Israel ist nicht nicht Mitglied der IAEA , das bedeutet aber nicht das ein Atomprogramm illegal ist !

Israel ist seit vielen Jahren mutmaßlich im Besitz einiger Nuklearwaffen , es gab seit dem genug gründe sie anzuwenden , sie haben nie davon Gebrauch gemacht !

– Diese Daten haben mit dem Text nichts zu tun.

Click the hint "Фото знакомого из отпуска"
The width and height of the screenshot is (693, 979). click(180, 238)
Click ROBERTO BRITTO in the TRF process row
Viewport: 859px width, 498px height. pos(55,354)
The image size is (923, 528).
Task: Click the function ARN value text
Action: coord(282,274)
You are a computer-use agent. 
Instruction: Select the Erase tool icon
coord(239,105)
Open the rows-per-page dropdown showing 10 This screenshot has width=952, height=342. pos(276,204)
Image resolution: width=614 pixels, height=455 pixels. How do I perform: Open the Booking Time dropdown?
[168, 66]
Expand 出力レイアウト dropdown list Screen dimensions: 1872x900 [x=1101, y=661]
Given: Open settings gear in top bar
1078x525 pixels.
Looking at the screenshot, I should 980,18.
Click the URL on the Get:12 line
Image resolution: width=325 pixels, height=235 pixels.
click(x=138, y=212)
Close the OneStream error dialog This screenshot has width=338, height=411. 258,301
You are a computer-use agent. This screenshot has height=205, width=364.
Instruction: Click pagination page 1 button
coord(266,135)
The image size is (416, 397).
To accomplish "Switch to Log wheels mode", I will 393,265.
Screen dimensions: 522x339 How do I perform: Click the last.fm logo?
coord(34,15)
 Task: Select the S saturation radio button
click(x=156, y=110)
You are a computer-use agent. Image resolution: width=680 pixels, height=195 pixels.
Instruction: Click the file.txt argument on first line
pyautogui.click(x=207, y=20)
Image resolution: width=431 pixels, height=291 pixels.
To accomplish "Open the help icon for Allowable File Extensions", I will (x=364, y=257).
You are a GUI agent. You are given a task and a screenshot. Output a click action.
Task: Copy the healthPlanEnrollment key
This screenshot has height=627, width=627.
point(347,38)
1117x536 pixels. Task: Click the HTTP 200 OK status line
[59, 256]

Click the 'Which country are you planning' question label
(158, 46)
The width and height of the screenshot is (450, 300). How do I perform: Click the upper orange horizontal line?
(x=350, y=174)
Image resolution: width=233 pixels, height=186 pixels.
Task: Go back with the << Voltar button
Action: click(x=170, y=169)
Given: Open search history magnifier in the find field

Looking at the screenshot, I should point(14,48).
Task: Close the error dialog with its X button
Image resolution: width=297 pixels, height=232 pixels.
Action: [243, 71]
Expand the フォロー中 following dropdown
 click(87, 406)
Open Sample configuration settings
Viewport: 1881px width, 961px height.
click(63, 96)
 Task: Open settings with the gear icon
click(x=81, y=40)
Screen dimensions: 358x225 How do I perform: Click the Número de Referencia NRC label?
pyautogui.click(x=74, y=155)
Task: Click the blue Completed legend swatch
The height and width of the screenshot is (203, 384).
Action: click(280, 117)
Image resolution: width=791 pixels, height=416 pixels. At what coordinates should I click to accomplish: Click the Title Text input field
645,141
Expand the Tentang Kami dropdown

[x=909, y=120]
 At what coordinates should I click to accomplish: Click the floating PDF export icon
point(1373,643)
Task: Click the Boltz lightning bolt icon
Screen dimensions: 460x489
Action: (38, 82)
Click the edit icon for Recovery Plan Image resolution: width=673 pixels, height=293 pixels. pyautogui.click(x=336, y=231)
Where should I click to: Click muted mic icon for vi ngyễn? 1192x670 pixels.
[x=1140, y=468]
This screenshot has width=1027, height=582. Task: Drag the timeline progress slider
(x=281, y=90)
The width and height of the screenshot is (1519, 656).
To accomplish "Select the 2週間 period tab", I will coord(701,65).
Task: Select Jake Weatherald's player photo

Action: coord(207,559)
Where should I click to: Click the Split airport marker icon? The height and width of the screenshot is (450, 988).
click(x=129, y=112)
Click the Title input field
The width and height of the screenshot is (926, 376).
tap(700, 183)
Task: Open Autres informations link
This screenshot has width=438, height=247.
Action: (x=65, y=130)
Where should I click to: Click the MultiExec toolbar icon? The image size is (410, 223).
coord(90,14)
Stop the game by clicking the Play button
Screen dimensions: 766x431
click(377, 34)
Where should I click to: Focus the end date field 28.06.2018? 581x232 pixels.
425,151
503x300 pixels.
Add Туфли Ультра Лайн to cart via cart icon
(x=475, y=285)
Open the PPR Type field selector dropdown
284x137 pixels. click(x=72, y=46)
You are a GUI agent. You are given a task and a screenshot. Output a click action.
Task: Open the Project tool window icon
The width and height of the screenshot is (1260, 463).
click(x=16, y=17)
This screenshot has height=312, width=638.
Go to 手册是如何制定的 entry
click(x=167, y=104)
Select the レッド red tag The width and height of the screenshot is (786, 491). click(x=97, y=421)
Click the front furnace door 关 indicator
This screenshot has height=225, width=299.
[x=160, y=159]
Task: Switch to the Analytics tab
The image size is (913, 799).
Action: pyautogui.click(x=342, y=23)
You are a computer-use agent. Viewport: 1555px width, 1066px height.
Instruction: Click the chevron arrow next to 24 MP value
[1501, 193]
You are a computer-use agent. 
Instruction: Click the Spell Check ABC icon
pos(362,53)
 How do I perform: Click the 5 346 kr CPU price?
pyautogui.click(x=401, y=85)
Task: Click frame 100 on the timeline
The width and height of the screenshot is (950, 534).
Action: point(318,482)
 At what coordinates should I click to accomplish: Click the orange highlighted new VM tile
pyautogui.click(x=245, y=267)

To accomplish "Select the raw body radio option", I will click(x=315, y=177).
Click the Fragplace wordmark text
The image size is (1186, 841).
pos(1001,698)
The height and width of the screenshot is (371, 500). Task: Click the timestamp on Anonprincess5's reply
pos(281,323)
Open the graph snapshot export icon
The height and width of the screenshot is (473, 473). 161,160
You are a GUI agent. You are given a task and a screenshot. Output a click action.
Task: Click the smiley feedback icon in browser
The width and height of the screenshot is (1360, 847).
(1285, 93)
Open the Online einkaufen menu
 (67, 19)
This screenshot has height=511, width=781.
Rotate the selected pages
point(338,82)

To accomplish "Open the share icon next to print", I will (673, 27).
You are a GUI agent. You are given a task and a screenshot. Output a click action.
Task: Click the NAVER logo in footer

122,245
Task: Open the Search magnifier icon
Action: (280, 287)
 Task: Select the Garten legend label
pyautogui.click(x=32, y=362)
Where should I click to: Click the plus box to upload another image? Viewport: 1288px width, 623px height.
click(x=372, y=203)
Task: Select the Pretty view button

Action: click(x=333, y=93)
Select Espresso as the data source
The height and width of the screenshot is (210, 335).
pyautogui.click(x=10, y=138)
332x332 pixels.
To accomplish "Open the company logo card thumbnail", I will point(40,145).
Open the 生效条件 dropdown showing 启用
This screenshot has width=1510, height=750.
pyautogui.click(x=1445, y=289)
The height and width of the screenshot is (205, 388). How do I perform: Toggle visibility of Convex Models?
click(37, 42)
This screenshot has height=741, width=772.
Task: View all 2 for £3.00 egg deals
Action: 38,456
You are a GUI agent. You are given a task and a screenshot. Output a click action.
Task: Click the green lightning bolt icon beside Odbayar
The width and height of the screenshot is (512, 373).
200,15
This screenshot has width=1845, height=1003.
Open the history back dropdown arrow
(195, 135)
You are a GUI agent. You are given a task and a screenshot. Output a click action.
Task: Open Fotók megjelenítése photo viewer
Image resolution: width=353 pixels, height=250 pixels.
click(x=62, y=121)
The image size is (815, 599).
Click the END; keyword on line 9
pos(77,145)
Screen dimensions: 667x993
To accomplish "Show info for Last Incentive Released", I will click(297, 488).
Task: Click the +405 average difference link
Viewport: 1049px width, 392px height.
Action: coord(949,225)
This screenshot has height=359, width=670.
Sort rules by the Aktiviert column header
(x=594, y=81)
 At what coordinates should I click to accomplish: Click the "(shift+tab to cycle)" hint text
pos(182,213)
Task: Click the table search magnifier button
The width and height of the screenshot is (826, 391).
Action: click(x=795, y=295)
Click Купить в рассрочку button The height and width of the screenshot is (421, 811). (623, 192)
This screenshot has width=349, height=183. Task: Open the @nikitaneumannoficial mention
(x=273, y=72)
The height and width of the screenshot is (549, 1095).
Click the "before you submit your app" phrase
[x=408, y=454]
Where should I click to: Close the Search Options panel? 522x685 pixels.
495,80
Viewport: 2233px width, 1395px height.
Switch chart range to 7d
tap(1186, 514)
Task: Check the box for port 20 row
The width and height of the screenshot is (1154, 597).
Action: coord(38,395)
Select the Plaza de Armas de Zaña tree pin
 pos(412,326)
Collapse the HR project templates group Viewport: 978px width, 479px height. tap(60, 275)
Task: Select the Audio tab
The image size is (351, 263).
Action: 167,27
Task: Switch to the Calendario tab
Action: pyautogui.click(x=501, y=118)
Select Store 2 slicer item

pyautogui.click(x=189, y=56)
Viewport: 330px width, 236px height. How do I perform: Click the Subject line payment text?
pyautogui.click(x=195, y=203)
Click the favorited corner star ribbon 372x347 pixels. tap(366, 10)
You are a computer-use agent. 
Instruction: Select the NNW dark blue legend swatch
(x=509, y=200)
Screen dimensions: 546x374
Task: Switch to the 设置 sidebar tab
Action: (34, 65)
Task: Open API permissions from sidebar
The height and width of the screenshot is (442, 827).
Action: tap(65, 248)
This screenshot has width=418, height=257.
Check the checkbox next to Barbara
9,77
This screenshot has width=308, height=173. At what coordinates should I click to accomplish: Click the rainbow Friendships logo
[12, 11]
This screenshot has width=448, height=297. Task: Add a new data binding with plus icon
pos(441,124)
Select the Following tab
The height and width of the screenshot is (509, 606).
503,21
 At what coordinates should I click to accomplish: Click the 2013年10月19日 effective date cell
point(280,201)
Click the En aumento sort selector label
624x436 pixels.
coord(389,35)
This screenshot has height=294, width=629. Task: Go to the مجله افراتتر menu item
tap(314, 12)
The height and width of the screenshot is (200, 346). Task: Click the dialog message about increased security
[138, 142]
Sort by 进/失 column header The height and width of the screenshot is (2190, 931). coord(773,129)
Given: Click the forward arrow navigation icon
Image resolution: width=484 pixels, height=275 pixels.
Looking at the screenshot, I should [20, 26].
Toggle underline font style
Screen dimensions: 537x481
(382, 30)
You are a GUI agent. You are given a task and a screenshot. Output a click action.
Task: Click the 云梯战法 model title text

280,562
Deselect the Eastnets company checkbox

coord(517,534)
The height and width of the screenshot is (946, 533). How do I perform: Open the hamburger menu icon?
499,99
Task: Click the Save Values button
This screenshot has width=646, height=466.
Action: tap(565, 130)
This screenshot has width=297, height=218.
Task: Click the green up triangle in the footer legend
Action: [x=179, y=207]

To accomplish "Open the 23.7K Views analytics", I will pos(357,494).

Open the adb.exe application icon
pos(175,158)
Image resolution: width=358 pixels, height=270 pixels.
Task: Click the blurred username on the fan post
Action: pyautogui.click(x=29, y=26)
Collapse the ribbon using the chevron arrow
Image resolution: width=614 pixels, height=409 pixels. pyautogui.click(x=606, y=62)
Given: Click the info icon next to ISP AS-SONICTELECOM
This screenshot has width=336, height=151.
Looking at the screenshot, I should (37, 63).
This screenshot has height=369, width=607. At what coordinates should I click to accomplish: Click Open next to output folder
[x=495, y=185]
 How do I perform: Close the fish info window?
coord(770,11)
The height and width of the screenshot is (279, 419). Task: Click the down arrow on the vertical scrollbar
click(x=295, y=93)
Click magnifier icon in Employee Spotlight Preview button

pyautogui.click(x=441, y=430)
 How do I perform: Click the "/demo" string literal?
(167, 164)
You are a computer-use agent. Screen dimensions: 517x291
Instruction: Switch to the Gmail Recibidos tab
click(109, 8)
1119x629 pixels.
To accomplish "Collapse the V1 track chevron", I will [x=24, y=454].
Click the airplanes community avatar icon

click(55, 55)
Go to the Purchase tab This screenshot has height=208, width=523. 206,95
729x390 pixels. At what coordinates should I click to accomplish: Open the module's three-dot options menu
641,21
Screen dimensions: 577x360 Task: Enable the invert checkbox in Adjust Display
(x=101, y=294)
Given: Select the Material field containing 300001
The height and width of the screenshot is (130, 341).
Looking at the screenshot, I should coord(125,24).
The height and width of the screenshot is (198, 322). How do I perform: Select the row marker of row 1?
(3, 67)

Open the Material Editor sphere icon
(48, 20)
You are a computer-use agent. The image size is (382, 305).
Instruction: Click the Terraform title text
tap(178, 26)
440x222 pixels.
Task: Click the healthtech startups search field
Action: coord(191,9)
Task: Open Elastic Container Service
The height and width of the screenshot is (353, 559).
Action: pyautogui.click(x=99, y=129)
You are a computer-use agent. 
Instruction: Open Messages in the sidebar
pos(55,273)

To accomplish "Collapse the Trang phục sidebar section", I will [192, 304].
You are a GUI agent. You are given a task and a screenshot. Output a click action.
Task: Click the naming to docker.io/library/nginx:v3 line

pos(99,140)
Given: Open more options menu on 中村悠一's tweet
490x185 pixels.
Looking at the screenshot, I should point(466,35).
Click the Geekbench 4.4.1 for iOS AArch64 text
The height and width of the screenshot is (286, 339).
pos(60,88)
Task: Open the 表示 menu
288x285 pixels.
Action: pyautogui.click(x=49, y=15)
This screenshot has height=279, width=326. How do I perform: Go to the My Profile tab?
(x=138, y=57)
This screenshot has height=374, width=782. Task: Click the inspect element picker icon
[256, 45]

Die Perser haben immer wieder erklärt das sie Israel als Besatzungsmacht ansehen , Israel eine schande für alle Islamischen Staaten ist und sie dieses Regime beseitigen wollen (von der Landkarte fegen /aus der Geschichte löschen ).
Das sollten wir schon als eine art Absichtserklärung verstehen , zumal der Iran die Hamas,Hisbollah, Muslimbrüder .... usw. unterstützt . Das "Deutsche"Schiff gestern transportierte Waffen , für wem genau ?

Account gelöscht!

14.04.2012, 19:48 Uhr

Vermutlich halten sie das israelische Atomprogramm für legal, weil Israel von einem Staat gedeckt wird, der sich selbst über das Recht hinwegsetzt.

Account gelöscht!

14.04.2012, 20:06 Uhr

Das Rechtsverständnis der Guten

Israel, Pakistan und Indien entwickelten ihre Atombomben mit amerikanischer Unterstützung. Sie sind dem Atomwaffensperrvertrag bis heute nicht beigetreten, erhalten aber weiterhin Hilfe von einem Staat, der den Vertrag zwar unterzeichnet hat, sich aber nicht an ihn hält. Unter Bush beging dieser Staat weitere schwere Verstöße, da er offen mit einem Erstschlag drohte und neue Atomwaffen entwickelte. //

Man sehe sich mal an, wie häufig sich die USA außerhalb der Völkergemeinschaft stellten, indem sie gegen Resolutionen des UN-Sicherheitsrats ihr Veto-Recht nutzten (Die Liste umfaßt leider nur für Zeit von 1972 bis 2002):

http://www.phon.ucl.ac.uk/home/geoff/UNresolutions.htm

Allein schon dieses Vetorecht ist ein Skandal, weil es zeigt, wie wenig Ernst es den Amerikanern damit ist, die Probleme der Welt gemeinsam anzugehen (Obama), wie wenig sie gewillt sind, gleiches Recht für alle gelten zu lassen. //

Auch über die Urteile des Internationalen Gerichtshofs fühlen sich die Amerikaner erhaben. Durch den Connally-Vorbehalt hat die USA die Anerkennung dieser Gerichtsbarkeit stark eingeschränkt, nämlich für alle Angelegenheiten, die nach ihrer Auffassung der Zuständigkeit ihrer eigenen Gerichte unterliegen - was einem echten Gummi-Paragraphen gleichkommt. Ein Beispiel: Die USA wurden 1986 von diesem Gericht für ihre militärische Teilnahme am Contra-Krieg in Nicaragua zur Zahlung von Reparationen verurteilt. Das Urteil wurde einfach ignoriert. //

Wen wundert es da noch, daß sich die USA auch weigern, den Internationalen Strafgerichtshof anzuerkennen, der u. a. für Kriegsverbrechen und Verbrechen der Aggression zuständig ist. Denn wer Aggressor ist, will die USA selbst definieren können. //

Nun haben Israel und die USA Krieg gegen den Iran angedroht. Israel und Saudi-Arabien wurden bereits massiv aufgerüstet - auch durch die BRD. Deutschland stellt sich damit auf die Seite von Kriegstreibern.